The market drained the energy from energy stock Equinor (NYSE: EQNR) on Tuesday. Rather than movement on company news, the Norwegian oil and gas major took a hit when an analyst tracking its stock cut his price target. By the end of the day's trading session, Equinor's share price had withered by almost 5%, comparing unfavorably with the relatively modest 2.2% decline of the S&P 500 index.
Cutting while maintaining
The person behind the reduction was JPMorgan Chase pundit Christyan Malek. Well before the opening of the U.S. market, Malek lowered his Equinor price target by 10 Norwegian kroner ($9) to 250 kroner ($24). As he did so, he maintained his underweight (sell, in other words) recommendation on the energy stock .

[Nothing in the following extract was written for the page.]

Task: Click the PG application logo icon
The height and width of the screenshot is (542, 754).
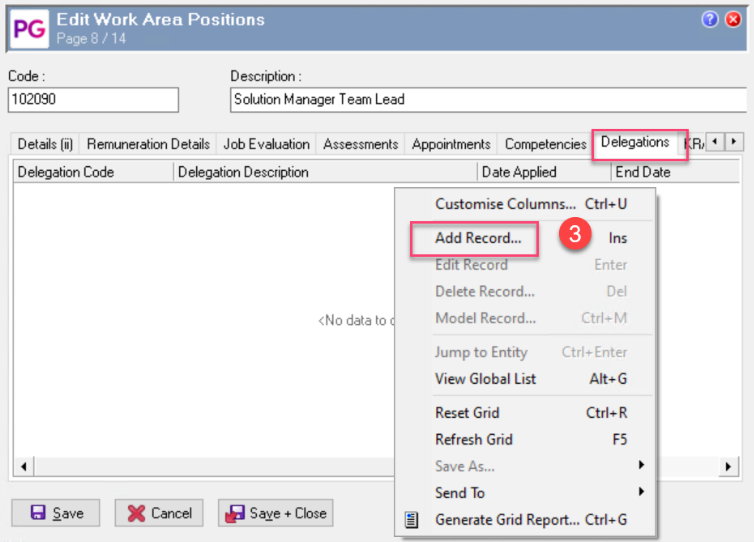Action: click(28, 29)

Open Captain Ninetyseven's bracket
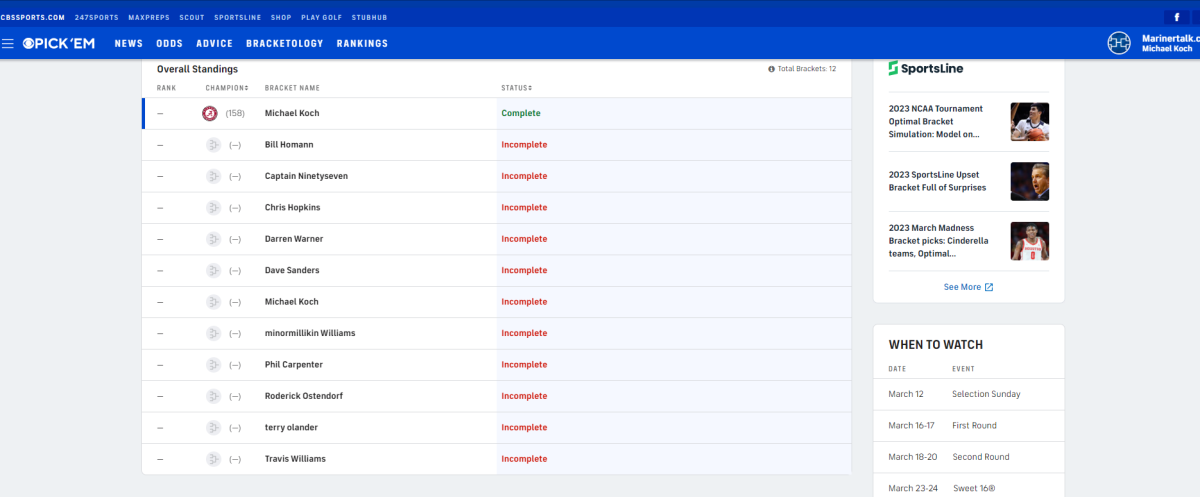(306, 176)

The reasoning behind Malek's move wasn't immediately apparent. However, it's not the first such adjustment by an analyst in recent days. This past Friday, Malek's peer Martijn Rats at Morgan Stanley also got more bearish on Equinor's future.
Rats went as far as to downgrade his recommendation on the company, changing it to underweight from his previous equal weight (hold) as he cut the target price to 270 krone ($25) from 305 krone ($29).
The dividend may not be worth it
The Morgan Stanley pundit's new assessment was based heavily on Equinor's dividend. Rats wrote in his latest research note that the company aims to raise its quarterly payout by the equivalent of $0.02 every year, which by the end of the decade should place it at $1.90 per share. However, this analysis indicated the present value of the energy company's future dividend stream is 6% below the current level. This, according to Rats, is "consistent with our underweight rating."